Exercises - Scripting Python for CLI tools#
These exercise should help you either reviewing or learning new shell commands. The exercises can be done localy on Linux, Mac or Windows 11 bash console.
1 Running Python statements from the command line#
We don’t need to open the interactive interpreter to run Python code.
Instead, we can invoke Python with the command flag -c
and the statement we want to run:
%%bash
python -c "print(2+3)"
5
When and why is this useful?
2 Listing files#
A Python library called glob can be used to create a list of files matching a pattern, much like the ls
shell command.
$ python
Python 3.7.6 (default, Jan 8 2020, 13:42:34)
[Clang 4.0.1 (tags/RELEASE_401/final)] ::
Anaconda, Inc. on darwin
Type "help", "copyright", "credits" or "license"
for more information.
NOTE: run this locally, not possible to enter python shell in a jupyter notebook cell. AND you will like have a newer version of Python installed wich is fine! Python 3.10 or newer is recommended anyways
import glob
glob.glob('zipf/data/*.txt')
['zipf/data/dracula.txt',
'zipf/data/frankenstein.txt',
'zipf/data/jane_eyre.txt',
'zipf/data/moby_dick.txt',
'zipf/data/sense_and_sensibility.txt',
'zipf/data/sherlock_holmes.txt',
'zipf/data/time_machine.txt']
Using script_template.py
as a guide, write a new script called my_ls.py
that takes as input a directory and a suffix (e.g., py, txt, md, sh) and outputs a list of the files (sorted alphabetically) in that directory ending in that suffix.
The help information for the new script should read as follows:
$ python bin/my_ls.py -h
usage: my_ls.py [-h] dir suffix
List the files in a given directory with a given suffix.
positional arguments:
dir Directory
suffix File suffix (e.g. py, sh)
optional arguments:
-h, --help show this help message and exit
and an example of the output would be:
$ python bin/my_ls.py data/ txt
data/dracula.txt
data/frankenstein.txt
data/jane_eyre.txt
data/moby_dick.txt
data/sense_and_sensibility.txt
data/sherlock_holmes.txt
data/time_machine.txt
NOTE: we will not be including this script in subsequent chapters.

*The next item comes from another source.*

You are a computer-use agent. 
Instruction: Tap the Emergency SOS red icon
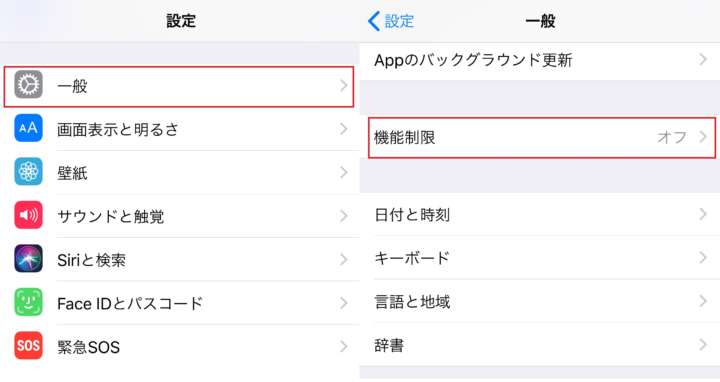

3 Sentence ending punctuation#
Our wordcount.py
script strips the punctuation from a text, which means it provides no information on sentence endings.
Using template.py
and wordcount.py
as a guide, write a new script called sentence_endings.py
that counts the occurrence of full stops, question marks and exclamation points and prints that information to the screen.
Hint: String objects have a count
method:
"Hello! Are you ok?".count('!')
1
When you’re done, the script should be able to accept an input file:
$ python bin/sentence_endings.py data/dracula.txt
Number of . is 8505
Number of ? is 492
Number of ! is 752
or standard input:
$ head -n 500 data/dracula.txt | python bin/sentence_endings.py
Number of . is 148
Number of ? is 8
Number of ! is 8
NOTE: we will not be including this script in subsequent chapters.